Firstly, today the Dow Jones Industrial Average breached the 22,000 mark.  That was enough of an event for them to make up "DOW 22,000" hats and make a big deal out of it on CNBC.  Is it a big deal? Yes and no.
It's a big deal if you own shares of Apple, McDonald's, Boeing, and United Health who, combined were responsible for 867 of the move from 21,000 to 22,000.  The Dow is a weighted average, so stocks with higher share prices (like Goldman Sachs, who was responsible for the last 1,000-point surge) have a bigger influence.
Conversely, if you were a shareholder of IBM, Goldman (recently) and GE, you were negative 462 points. So, as you can see, the largest companies are responsible for the gain.  All those in the middle (the other 23) were just hanging around. That's a bigger influence than a handful of winners and losers.

It's why the S&P 500 and NASDAQ 2000 are better gauges of market progress than the storied Dow. And, for the record, the S&P has been trading sideways for all that time.  Nobody makes hats for that. What I'm telling you is to take this "Dow 22,000" talk with the proverbial grain of salt.  So, let's move on.

Pfizer (PFE) reported a nice quarter, but my patience is wearing thin.  It's pretty much a 3.9% bond, since the share price doesn't seem to move on any sort of news, and they rely on the dividend to lure investors.  CEO Ian Read said that they have several drugs and exciting prospects for 2020.  Excuse me, but it's 2017.  What can you do for me now?  I'm leaning toward getting out, and finding something more suitable for my growth + value agenda.  I'm looking at BorgWarner (BWA) and Expedia (EXPE) and leaning heavily toward Expedia.  There is a lot of value there, and while I missed out on some of it, there is still room for it to run, and that's what I'm interested in.  And, as such ...

Square (SQ) my new holding, reported a stellar quarter today, and I'm excited about being a shareholder.  It was said that Square is "The Tesla of Payments," which brings me to my next point: What's up with Tesla?

Are they a car company or a tech company?  While I greatly admire Elon Musk and his ventures into solar power, space travel, and electric vehicles, I still think that the share price is ridiculous.

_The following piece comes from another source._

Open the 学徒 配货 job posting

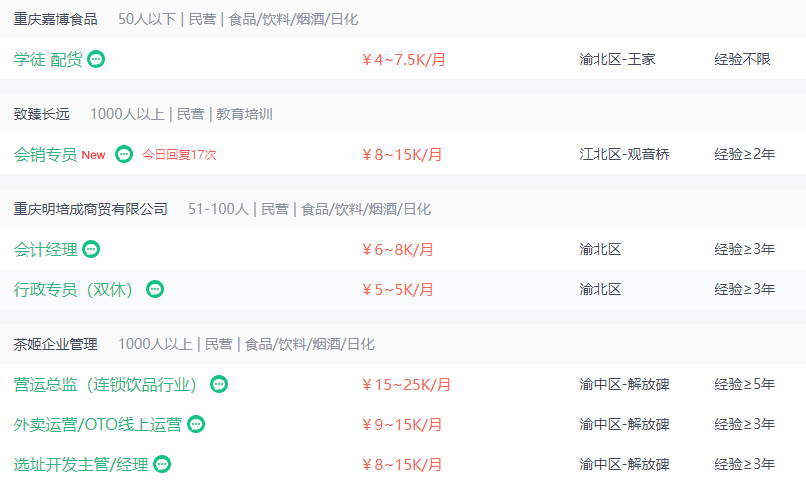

If I miss out on it, so be it.  My value-oriented approach doesn't lead me toward investment. Consider these comparisons with another auto-maker, Ford (F).

Ford:  Share price = $11.00. P/E 11.52 with a 5.48% dividend.  Third quarter EPS: .31 Third quarter revenue $33 billion.  2017 estimated revenue $142.3 billion.  Return on Equity: 12.0. Return on Invested Capital: 2.5 Long Term Debt to Capital: .82

Tesla:  Share price = $325. P/E -4.77 with a 0 dividend. Third quarter EPS -1.83 on revenue of $2.51 billion. 2017 estimated revenue $11.32 billion.  Return on Equity: -24.3 Return on Invested Capital: -7.5. Long Term Debt to Capital: .57

Do you see all of those negative signs (-) in front of Tesla's numbers?  One wonders how Tesla's Market Cap is $197 billion and Ford's is $43.5 billion, or roughly 22% of Tesla's.  How many Ford cars do you see on the road?  Ford produces approximately half a million vehicles in a year, while Tesla says they are in "Production Hell" and struggling to keep up with orders of about 5,000 a month.

This isn't to denounce Tesla, it's to question why one company is valued so much less than another, when the lesser company clearly has market share and production. But, that's our stock market.  It's a "futures market," and value depends on what you are supposed to do, not what you are doing.  Ford's problem (if they have one) is that they are doing what people expect.  Tesla's value is in the idea that they will do what people want. Meanwhile, buyers are placing $1,000 deposits for cars that they have neither seen nor driven.  Let's see Ford try that business model.  It makes me question the wisdom of consumers, as well as question the wisdom of investors who continue to buy TSLA and have driven the price of the stock up to $360 after earnings were reported today.

OK - just don't let the water get over your head.